結城康博,2024,介護格差,岩波書店.(11.6.24)
団塊世代が全て75歳以上の後期高齢者となり、団塊Jr.世代は50歳を超える2025年。介護問題がさらに深刻化していくのは必定とされる。経済、医療・健康、情報、地域、親類・縁者、世代間、意識の7つをキーワードとして、介護保険の実態や課題を余すところなく解説。
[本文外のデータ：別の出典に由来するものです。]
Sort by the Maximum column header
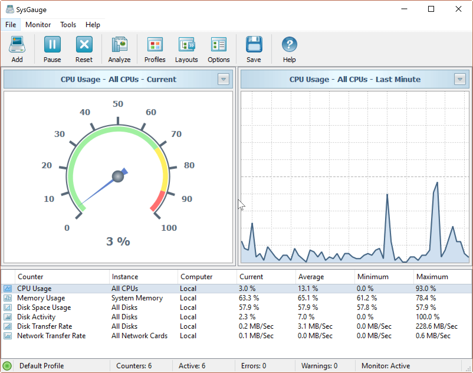This screenshot has height=373, width=473. (x=432, y=277)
誰もが安心した介護生活を送るための決め手を探る。
本書は、介護保険制度の問題点を最新のデータを用いて洗い出すと同時に、要介護の当事者、およびその予備軍に向けて、制度の使いこなし方をていねいに解説した著作である。
社会保障の世代間格差を考えると、現行水準以上に高齢者の福祉、医療、年金に公費をつぎ込むのは困難な状況にあるが、結城さんが主張するとおり、今後は、法人税、相続税、資産課税を強化し、それを財源に、とくに高齢者福祉の充実をはかっていくべきだろう。
人口構成の高齢化にともない、社会保険方式で高齢者福祉をまかなうのは困難になりつつある。
税財源への移行を進めていかなければ、制度あってサービスなしの問題状況が深刻化する一方であろう。